Everton left Liverpool’s 19-year-old winger alone on the right side for most of the game. Ibe used all that delicious green space to show off his style and vision. He annihilated the post with a 33rd-minute screamer and looked at ease dealing with Everton’s Leighton Baines-less defense. In a fixture suffocated by the managers from the start, Ibe’s aggressiveness on the flanks shined.
2. Steven Gerrard attempted seppuku in the second half.
Obviously the Liverpool captain didn’t commit ritualistic suicide in his final Premier League derby, but I was legitimately worried that he’d snapped himself in half after this attempt:
Gerrard’s only 34, but if he had scored that I think it would have been best for him to lay there, broken into pieces on the ground, and wait to be carried off the pitch and directly into a long retirement. It felt like old Burt Reynolds going into The Longest Yard’s prison game for one play, getting drilled into oblivion and never playing again. We care about you, Stevie. You have a long, fruitful MLS career in your future. Don’t scare us like that.
3. Muhammed Besic tried his hardest to energize the game.
The Everton midfielder bowled over Ibe with about 10 minutes left and started a good ol’ fashioned derby scrap, complete with Jordan Henderson puffing his chest out at fellow translucently white dude Steven Naismith. All three players were booked. The Goodison Park crowd came alive, finally, for the final minutes, but neither team found the net.
4. Just don’t give Simon Mignolet the easy ones.
Mignolet makes spectacular saves more easily than he makes routine ones. He’s Belgian Pepe Reina, about as stable as a lit roman candle.
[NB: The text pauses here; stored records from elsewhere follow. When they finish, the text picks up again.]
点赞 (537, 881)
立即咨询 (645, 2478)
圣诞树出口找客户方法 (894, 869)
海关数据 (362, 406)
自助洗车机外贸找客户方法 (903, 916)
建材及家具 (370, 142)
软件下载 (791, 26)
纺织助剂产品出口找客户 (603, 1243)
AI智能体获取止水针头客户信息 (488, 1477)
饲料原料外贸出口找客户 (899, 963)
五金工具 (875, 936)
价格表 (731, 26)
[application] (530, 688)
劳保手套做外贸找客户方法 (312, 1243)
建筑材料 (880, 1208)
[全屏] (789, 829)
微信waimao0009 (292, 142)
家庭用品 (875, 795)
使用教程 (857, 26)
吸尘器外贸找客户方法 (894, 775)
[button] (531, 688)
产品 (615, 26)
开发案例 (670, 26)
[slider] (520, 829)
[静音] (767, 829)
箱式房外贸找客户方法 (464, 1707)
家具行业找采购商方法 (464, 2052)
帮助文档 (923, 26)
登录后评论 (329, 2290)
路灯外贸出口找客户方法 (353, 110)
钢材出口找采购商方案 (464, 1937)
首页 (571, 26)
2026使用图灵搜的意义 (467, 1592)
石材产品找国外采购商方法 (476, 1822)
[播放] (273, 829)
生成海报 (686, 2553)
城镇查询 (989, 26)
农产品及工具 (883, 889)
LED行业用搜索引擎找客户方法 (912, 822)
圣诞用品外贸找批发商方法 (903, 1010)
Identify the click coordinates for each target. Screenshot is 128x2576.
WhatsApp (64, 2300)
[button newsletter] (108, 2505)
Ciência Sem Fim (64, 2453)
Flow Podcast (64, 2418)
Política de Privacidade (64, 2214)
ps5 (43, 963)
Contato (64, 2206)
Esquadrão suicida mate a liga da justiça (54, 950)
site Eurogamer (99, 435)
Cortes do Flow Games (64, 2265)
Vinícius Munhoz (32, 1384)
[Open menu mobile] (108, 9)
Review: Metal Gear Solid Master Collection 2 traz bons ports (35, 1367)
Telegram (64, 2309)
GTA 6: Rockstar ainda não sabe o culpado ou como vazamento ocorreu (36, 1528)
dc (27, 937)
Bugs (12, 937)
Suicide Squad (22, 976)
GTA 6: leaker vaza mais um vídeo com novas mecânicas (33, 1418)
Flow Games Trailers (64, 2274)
He again flashed his acrobatics with just minutes remaining, denying Everton’s only shot on goal (this was a seriously dreary match). Mignolet's great save of Seamus Coleman’s close-range shot kept Liverpool’s fourth-straight clean sheet in place.
5. Rodgers’s constant lineup tinkering has paid off.
Because of Luis Suarez’s departure and Daniel Sturridge’s injury issues, Brendan Rodgers has been forced to try a few thousand lineups in the season’s first half. In specific places, it is paying off.
Jordon Ibe was great on this day. Liverpool has realized it needs Phillippe Coutinho on the field, after many wondered why in the world he was seeing so much of the bench. Lazar Markovic has been energetic in midfield, even if he has an affinity for getting sent off with remarkable efficiency. And Emre Can is playing defense well in Liverpool’s 3-5-2 formation. Ironically enough the 3-5-2 came from Liverpool having to play with 10 men against Basel when Markovic was sent off a few minutes after coming on.
The nil-nil draw on Saturday was dull, sure, but Rodgers has his meandering, under-achieving, identity-searching team just four points from the Champions League spots. That says as much about the mediocrity of the league as it does of his managerial wins.
In any case, Liverpool are (once again) unbeaten in the new year. Red-hot Tottenham awaits in mid-week, and the Reds have little room for error.